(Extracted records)
═══

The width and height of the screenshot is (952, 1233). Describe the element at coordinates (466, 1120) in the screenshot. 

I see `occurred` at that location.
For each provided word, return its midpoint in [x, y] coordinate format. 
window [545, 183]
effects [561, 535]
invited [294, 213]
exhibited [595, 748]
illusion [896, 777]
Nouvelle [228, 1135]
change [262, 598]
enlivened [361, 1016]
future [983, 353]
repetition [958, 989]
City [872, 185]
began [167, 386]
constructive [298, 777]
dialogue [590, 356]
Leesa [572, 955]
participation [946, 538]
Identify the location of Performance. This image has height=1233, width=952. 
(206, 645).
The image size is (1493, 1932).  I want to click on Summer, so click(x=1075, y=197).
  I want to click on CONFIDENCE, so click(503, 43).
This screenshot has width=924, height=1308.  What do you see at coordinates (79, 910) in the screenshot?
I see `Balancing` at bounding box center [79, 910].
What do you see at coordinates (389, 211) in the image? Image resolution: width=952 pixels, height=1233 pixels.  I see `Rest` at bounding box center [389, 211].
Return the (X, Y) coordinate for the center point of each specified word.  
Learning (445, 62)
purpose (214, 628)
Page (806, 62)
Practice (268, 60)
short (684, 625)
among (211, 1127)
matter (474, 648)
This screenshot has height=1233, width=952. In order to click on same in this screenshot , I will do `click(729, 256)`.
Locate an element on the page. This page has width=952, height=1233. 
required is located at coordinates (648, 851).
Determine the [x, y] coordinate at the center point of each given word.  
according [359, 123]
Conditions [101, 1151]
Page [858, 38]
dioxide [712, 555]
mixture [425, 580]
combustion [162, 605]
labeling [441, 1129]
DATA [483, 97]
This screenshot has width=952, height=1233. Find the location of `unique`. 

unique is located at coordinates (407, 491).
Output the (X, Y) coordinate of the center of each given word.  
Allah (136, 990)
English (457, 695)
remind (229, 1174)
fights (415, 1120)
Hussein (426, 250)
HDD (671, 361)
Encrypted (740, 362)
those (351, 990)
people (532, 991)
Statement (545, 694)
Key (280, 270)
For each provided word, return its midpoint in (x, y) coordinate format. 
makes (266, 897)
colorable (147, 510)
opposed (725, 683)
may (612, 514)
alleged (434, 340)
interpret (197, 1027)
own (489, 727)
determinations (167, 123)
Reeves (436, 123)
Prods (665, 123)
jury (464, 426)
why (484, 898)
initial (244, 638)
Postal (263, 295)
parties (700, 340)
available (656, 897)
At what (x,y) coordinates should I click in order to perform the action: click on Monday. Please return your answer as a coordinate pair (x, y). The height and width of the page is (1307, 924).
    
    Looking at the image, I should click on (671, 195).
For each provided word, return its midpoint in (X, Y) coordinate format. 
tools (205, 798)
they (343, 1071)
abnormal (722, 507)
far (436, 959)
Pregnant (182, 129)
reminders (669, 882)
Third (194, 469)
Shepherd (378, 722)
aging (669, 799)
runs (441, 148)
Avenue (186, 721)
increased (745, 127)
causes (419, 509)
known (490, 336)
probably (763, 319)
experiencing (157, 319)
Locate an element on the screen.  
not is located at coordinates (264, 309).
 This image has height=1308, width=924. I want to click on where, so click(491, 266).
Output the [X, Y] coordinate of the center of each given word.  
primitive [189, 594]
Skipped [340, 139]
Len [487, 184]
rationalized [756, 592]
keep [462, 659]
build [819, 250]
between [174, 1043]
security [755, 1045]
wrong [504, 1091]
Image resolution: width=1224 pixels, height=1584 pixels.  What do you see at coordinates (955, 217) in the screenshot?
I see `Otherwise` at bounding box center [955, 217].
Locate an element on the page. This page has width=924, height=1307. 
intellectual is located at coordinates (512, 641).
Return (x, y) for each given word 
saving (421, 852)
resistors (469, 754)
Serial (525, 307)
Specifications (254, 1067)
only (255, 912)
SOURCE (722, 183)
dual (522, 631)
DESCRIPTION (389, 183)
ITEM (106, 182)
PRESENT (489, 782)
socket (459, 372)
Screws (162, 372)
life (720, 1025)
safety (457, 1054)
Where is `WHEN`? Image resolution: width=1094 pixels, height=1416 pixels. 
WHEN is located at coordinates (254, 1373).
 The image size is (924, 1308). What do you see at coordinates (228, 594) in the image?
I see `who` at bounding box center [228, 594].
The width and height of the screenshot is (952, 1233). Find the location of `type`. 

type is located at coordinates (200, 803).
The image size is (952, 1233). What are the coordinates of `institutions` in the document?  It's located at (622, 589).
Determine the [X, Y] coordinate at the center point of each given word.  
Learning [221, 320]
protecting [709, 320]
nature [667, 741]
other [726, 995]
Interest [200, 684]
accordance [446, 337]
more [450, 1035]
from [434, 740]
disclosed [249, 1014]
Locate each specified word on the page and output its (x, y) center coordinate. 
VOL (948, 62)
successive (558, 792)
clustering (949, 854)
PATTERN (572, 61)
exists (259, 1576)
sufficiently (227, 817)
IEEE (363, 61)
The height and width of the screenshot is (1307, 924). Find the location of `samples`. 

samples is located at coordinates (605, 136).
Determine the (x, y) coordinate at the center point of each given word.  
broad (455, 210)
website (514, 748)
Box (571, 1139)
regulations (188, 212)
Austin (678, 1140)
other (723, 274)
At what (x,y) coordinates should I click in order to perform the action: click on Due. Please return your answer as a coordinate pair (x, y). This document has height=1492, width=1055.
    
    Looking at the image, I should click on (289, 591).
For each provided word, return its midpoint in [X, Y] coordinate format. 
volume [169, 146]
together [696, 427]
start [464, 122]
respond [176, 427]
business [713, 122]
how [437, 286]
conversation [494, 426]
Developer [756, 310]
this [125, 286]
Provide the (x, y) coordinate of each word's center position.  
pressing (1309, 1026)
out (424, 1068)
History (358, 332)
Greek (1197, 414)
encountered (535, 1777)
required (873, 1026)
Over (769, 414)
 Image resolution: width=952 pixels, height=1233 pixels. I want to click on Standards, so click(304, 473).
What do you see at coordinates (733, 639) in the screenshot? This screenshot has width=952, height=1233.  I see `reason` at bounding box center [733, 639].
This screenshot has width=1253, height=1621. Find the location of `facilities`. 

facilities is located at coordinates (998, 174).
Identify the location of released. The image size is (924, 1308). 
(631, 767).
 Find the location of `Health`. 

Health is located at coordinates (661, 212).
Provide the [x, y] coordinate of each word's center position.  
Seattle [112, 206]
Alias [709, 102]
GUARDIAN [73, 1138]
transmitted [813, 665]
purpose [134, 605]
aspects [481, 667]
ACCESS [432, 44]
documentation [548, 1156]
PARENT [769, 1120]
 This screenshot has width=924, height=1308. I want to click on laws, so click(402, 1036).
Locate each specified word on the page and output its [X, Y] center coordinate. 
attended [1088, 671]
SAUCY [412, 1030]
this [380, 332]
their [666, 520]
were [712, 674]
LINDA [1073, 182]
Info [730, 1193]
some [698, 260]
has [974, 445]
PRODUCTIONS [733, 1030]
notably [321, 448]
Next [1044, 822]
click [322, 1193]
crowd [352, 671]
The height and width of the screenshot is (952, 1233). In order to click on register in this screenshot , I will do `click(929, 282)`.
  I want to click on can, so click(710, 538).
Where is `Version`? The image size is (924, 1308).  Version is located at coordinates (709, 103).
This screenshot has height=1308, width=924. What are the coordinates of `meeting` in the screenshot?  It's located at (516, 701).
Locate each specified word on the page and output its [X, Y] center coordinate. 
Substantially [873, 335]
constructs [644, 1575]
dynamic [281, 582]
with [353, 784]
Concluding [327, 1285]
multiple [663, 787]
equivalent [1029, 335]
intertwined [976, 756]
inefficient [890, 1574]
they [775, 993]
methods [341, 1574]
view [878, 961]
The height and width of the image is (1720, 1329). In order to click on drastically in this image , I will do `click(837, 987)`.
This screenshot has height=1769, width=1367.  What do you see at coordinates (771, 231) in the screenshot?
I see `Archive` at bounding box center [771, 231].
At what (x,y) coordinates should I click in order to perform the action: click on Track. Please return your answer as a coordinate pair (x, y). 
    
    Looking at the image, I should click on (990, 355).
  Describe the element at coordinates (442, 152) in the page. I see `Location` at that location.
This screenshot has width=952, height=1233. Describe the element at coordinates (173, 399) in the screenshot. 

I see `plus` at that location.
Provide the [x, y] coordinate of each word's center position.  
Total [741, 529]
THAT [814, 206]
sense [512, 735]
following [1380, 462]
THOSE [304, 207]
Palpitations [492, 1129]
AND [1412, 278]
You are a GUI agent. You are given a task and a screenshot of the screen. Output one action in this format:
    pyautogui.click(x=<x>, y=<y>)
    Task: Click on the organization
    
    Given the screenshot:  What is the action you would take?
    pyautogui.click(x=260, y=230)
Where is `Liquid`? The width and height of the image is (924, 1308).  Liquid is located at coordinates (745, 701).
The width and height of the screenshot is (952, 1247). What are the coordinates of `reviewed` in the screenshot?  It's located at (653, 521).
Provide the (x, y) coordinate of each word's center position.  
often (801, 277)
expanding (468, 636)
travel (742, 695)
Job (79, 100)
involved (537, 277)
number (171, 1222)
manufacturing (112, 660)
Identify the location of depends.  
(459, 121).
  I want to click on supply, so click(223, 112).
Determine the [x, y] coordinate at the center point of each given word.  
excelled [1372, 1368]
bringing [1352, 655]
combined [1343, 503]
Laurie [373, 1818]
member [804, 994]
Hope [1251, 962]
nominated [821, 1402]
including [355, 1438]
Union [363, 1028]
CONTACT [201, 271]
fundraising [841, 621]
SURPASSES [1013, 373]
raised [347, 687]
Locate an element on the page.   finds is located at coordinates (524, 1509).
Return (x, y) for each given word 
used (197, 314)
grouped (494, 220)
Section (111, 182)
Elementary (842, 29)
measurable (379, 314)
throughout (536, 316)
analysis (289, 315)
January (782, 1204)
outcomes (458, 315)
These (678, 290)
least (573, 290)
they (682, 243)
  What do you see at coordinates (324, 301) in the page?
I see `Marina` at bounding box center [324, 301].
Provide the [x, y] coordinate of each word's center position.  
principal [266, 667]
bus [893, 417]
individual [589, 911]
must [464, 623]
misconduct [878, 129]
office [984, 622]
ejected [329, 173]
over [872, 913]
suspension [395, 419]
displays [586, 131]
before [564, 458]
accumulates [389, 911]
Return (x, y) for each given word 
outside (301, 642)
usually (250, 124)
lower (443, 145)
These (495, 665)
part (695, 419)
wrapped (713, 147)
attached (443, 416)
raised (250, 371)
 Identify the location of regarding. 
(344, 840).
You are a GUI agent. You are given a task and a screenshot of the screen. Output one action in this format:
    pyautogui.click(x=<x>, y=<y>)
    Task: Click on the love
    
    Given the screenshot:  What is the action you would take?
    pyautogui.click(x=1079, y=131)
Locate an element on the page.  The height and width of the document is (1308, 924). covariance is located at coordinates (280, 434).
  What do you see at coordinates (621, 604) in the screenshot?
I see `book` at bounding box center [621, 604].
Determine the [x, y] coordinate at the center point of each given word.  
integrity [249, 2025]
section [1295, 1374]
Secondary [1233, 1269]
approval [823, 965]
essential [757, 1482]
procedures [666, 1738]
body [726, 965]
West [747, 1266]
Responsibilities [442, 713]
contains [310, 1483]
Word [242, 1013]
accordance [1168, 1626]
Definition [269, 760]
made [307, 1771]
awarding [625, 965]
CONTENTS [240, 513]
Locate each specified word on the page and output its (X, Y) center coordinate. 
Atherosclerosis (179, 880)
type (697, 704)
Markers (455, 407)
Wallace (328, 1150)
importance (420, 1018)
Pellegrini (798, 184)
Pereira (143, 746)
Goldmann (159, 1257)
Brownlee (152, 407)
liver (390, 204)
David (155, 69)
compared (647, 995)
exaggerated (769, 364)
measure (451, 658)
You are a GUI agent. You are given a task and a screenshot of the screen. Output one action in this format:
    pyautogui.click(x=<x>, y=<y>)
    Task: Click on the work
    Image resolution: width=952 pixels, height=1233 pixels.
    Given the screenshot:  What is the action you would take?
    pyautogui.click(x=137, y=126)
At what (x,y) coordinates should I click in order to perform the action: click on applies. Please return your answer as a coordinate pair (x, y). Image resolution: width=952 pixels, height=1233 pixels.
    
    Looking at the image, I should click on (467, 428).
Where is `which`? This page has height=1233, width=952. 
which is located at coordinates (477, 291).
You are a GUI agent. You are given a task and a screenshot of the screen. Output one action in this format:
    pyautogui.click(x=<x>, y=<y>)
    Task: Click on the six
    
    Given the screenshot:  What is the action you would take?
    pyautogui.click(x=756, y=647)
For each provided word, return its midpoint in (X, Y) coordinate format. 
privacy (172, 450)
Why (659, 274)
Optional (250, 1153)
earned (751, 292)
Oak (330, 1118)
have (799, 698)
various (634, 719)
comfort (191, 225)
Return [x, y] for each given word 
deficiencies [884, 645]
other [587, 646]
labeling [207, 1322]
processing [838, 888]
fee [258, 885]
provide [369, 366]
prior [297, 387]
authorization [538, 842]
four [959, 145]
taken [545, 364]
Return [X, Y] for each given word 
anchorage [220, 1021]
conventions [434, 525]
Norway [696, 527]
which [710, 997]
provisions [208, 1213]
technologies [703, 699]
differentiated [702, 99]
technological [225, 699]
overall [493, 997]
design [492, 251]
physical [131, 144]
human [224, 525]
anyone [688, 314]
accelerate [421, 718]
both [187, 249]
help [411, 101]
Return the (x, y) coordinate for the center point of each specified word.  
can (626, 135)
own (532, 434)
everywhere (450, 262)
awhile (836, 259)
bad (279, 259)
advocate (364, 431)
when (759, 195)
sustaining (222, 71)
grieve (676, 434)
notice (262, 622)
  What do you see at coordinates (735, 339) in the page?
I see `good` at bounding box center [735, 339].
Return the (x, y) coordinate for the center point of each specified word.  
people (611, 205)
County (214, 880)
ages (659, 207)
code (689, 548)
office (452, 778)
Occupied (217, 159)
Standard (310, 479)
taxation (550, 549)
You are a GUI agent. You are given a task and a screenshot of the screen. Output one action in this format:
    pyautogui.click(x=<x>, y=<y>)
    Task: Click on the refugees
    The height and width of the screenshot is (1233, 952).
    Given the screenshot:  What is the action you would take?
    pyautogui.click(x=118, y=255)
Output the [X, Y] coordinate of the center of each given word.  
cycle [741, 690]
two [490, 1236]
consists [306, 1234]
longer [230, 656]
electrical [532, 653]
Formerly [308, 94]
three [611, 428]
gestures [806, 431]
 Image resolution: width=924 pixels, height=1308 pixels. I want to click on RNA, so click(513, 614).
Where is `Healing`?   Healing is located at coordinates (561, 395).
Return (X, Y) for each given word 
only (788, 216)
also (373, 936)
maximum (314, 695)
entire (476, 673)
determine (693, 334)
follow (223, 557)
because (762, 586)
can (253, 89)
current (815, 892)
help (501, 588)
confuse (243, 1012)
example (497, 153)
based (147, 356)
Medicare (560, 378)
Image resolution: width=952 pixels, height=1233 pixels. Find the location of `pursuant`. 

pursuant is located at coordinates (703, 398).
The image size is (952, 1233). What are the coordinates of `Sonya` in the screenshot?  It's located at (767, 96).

═══

# What is required
Please print, without any change, the lines of the material from the line containing "Third (194, 469)" through the line containing "wrong [504, 1091]".

# Exercise result
Third (194, 469)
Shepherd (378, 722)
aging (669, 799)
runs (441, 148)
Avenue (186, 721)
increased (745, 127)
causes (419, 509)
known (490, 336)
probably (763, 319)
experiencing (157, 319)
Locate an element on the screen.  
not is located at coordinates (264, 309).
 This image has height=1308, width=924. I want to click on where, so click(491, 266).
Output the [X, Y] coordinate of the center of each given word.  
primitive [189, 594]
Skipped [340, 139]
Len [487, 184]
rationalized [756, 592]
keep [462, 659]
build [819, 250]
between [174, 1043]
security [755, 1045]
wrong [504, 1091]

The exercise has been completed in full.